:: MATERIAL FOR THIS TASK ::

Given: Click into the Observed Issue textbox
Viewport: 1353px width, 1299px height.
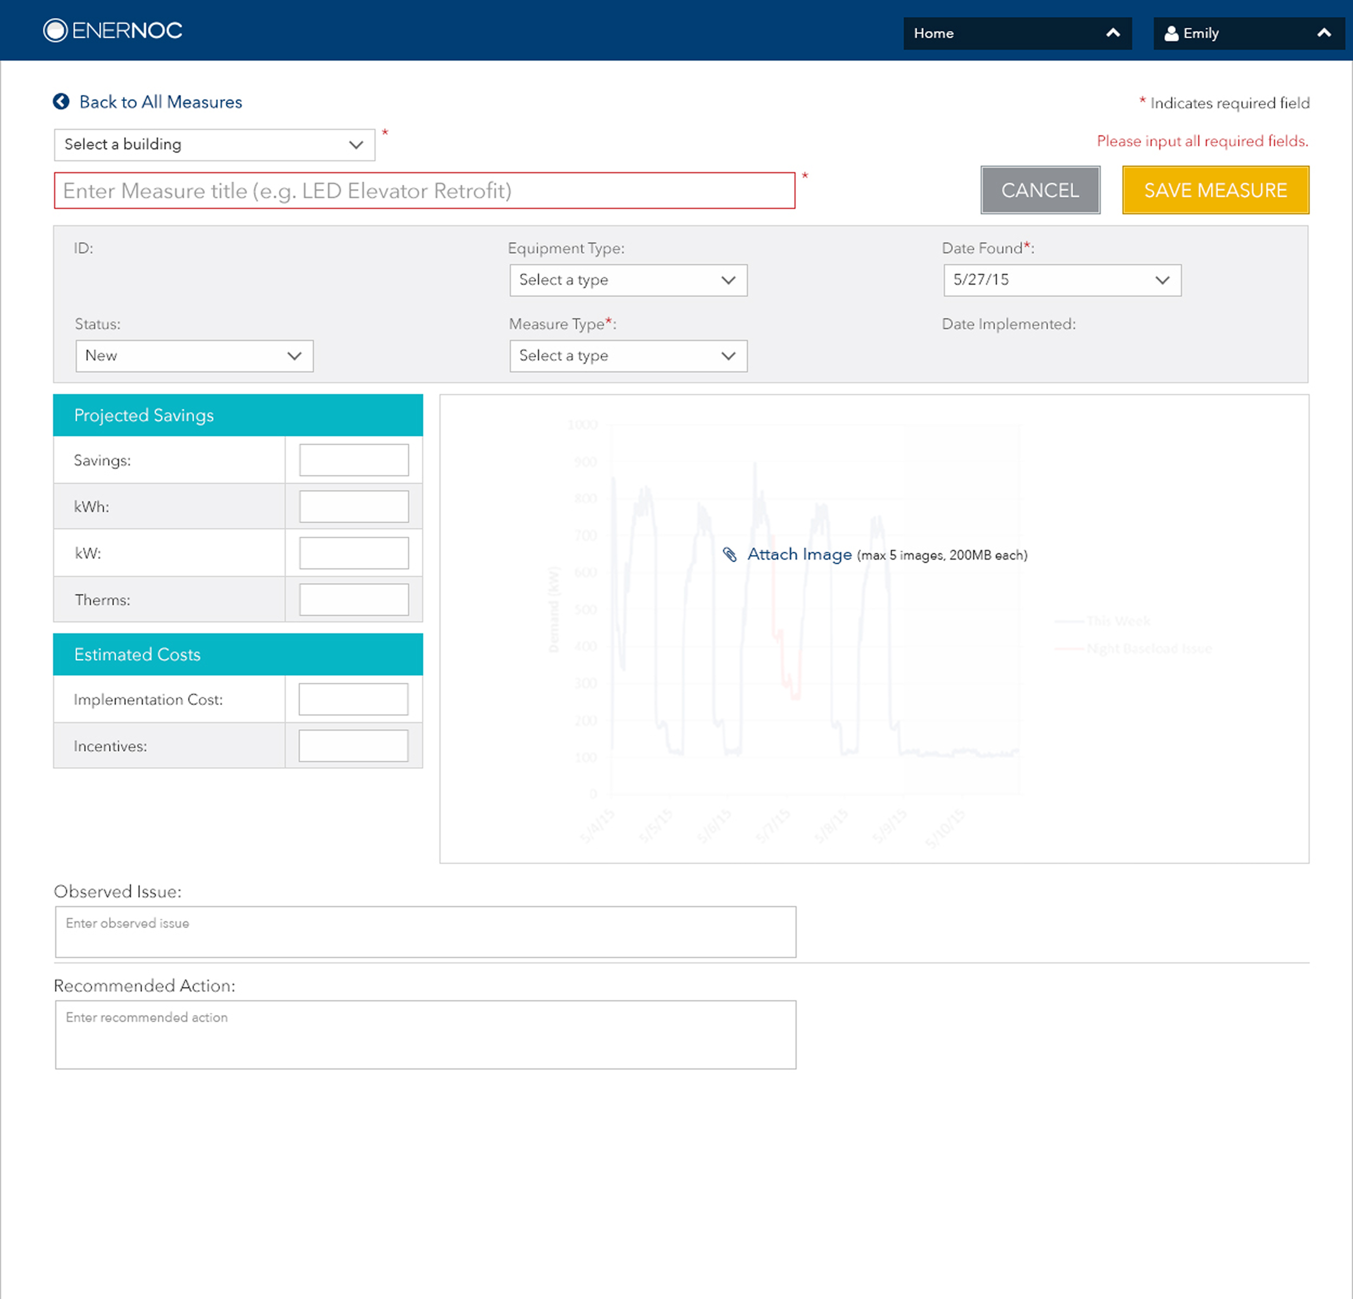Looking at the screenshot, I should tap(425, 932).
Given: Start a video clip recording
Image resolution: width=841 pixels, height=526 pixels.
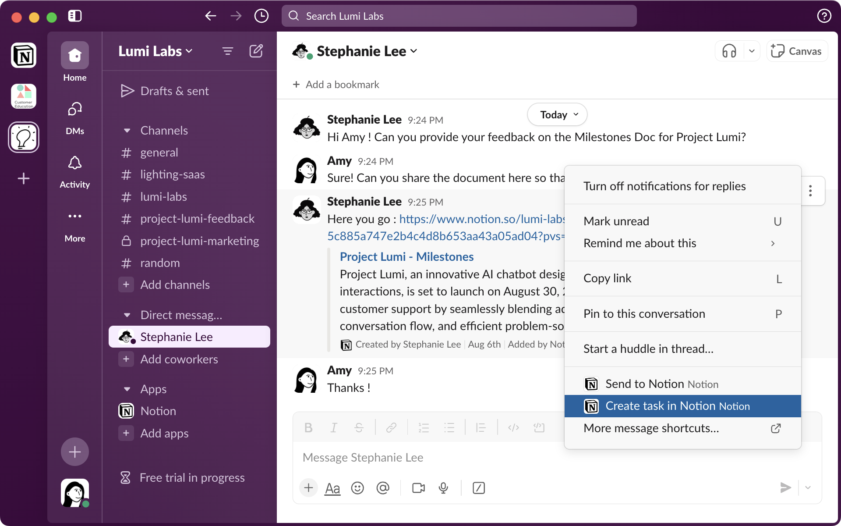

:::

> REQUIRED ACTION
Wherever a picture appears in the records above, leave it out and transcribe everything else exactly.

> OUTPUT FOR THIS EXERCISE
Given: Click into the Observed Issue textbox
Viewport: 1353px width, 1299px height.
Looking at the screenshot, I should tap(425, 932).
Given: Start a video clip recording
Image resolution: width=841 pixels, height=526 pixels.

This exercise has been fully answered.